Durante a entrevista, Ane contou que a descoberta aconteceu há cerca de três anos, após a realização de testes neurológicos motivados por questões de saúde, instabilidade emocional e dificuldades que impactavam tanto a vida profissional quanto o convívio familiar. Ela explicou que já atuava na área da educação especial e, ao trabalhar diretamente com alunos autistas, passou a identificar em si características semelhantes às observadas nas crianças e adolescentes que acompanhava.
A professora relatou que o diagnóstico trouxe um processo de aceitação e de reconstrução pessoal. Segundo ela, foi necessário compreender que muitas das frustrações vividas ao longo da vida tinham relação com o autismo, especialmente as dificuldades para criar vínculos sociais, se adaptar aos ambientes e corresponder às expectativas impostas pela sociedade.

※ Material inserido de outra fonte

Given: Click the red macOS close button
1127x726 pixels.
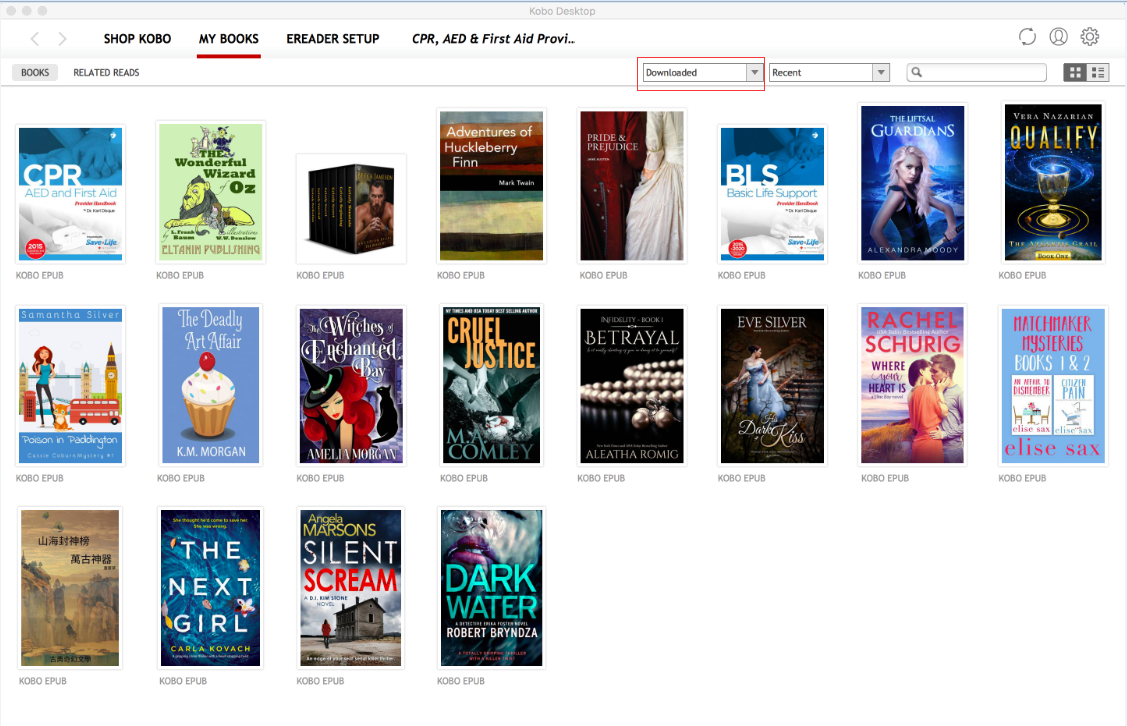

“Eu tive que enterrar a mulher que eu queria ser. Eu era muito frustrada, tinha dificuldade de fazer amizades, não me encaixava nos relacionamentos e nos ambientes. Quando veio o diagnóstico, muitas coisas começaram a fazer sentido”, afirmou.
Ane também destacou que, apesar de o autismo ser frequentemente associado à infância, muitas pessoas chegam à vida adulta sem um diagnóstico, convivendo durante anos com dificuldades sem entender suas causas. Ela ressaltou que, mesmo sendo uma adulta funcional, ainda enfrenta desafios diários.
Outro ponto abordado foi o preconceito. A professora revelou ter ouvido de pessoas próximas que deveria evitar dizer publicamente que é autista, por medo de julgamentos. No entanto, ela decidiu transformar sua história em uma ferramenta de acolhimento e conscientização.
“Eu uso isso como estratégia com as crianças. Quando digo que também sou autista, consigo criar uma conexão imediata. Meu propósito é mostrar para essas famílias que uma pessoa autista pode ter uma vida funcional, mesmo com limitações”, explicou.
A professora ainda comentou sobre os estereótipos que cercam o transtorno e alertou que muitas pessoas acreditam que existe uma “aparência” para o autismo.
“Escuto muito que não tenho cara de autista, porque olho nos olhos e converso normalmente. Mas ninguém sabe o quanto precisei estudar, fazer cursos e desenvolver estratégias para aprender comportamentos sociais que, para outras pessoas, acontecem naturalmente”, relatou.
Ao final, Ane reforçou a importância da informação e do diálogo para combater o preconceito e promover uma sociedade mais inclusiva.
“Tem coisas que, para mim, não fazem sentido, mas eu preciso cumprir regras sociais. Por isso, onde eu vou, eu procuro ensinar e compartilhar conhecimento. A informação é a melhor forma de combater o preconceito”, concluiu.